Wednesday, January 6, 2010

Introducing: Three Fried Chamber Players


Mick Jagger, one of the London School of Economics' wealthiest alumni, once memorably sang, "What's a poor boy to do but sing in a rock & roll band?"

Which begs the question: what are aging rock & rollers with day jobs to do but reframe their non-rock-non-band as a chamber music project?

Introducing: Three Fried Chamber Players.

We used to be Three Fried Men. That's a long story. Three Fried Men grew out of Eleanor Roosevelt, which was a less bawdy retitling of Enormous Richard. That's a longer story.

Three Fried Men still exists as a band name on Poetry Scores recordings. The creative core that persisted through the two iterations of ER now use that name when we set parts of long poems to music. Good for us!

We are dispersed between four states, however, and as such are not a gigging band.

Yet and still, enough of us remain here in St. Louis that we could do gigs, if we were to revise our expectations and scale our sound down to an acoustic trio, or quartet, or chamber orchestra. And that is where Three Fried Chamber Players come in.

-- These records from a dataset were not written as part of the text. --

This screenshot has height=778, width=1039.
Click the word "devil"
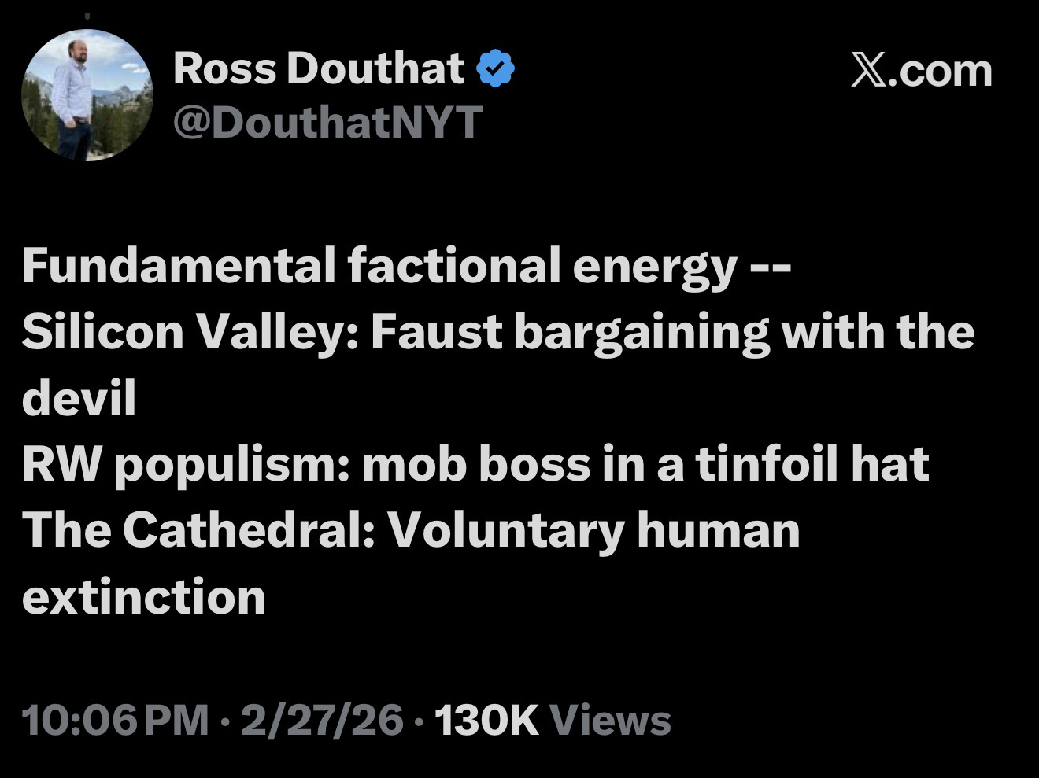click(79, 399)
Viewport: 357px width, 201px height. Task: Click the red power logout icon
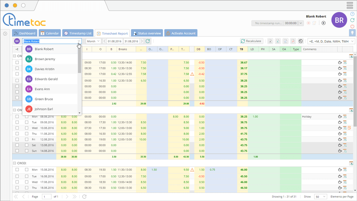[x=352, y=26]
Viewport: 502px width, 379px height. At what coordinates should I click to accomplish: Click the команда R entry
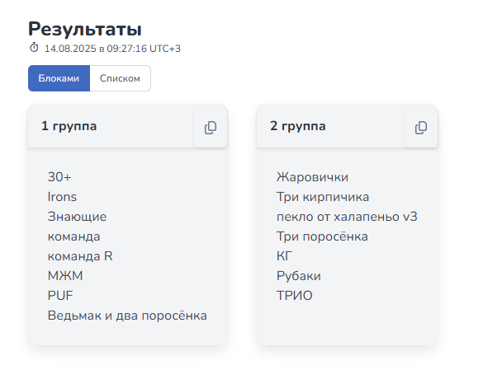point(80,256)
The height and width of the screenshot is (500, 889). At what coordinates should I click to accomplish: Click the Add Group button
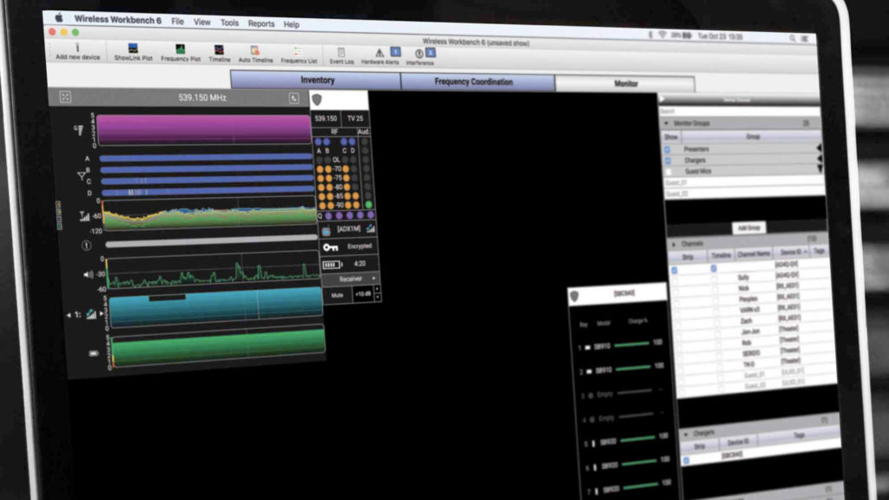pos(747,227)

We are, or will be: Heidi Dean, writing strumming singing; Chris King, writing strumming singing; Adam Long, sawing cello; and Dave Melson, thumbing bass. More often than not, we also will include: Tim McAvin, drumming writing strumming singing. Sometimes, Geoff Seitz: a'fiddling. And who knows who all else.

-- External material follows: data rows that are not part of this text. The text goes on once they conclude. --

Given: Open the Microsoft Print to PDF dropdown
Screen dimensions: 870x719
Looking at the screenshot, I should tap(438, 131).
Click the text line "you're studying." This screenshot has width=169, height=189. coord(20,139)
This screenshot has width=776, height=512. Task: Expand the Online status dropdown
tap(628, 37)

Why do this to ourselves? With so little evidence that anyone else will care?

For the occasion. The occasion of Richard Byrne coming to St. Louis to help raise funds for Taffety Punk Theatre Company. They are producing his new play, Burn Your Bookes, in D.C. in April/May. I have seen a snippet of this play performed in a stripped down production, and it's something I'd do anything I could to support and promote.

So, there.

And what is this doing on the Poetry Scores blog? You see, most of the songs I write and sing will be scored poems. So, there again.

More, later, about the Taffety Punk Theatre Company benefit at The Tap Room. March 4 or March 11, we are told. Either/or.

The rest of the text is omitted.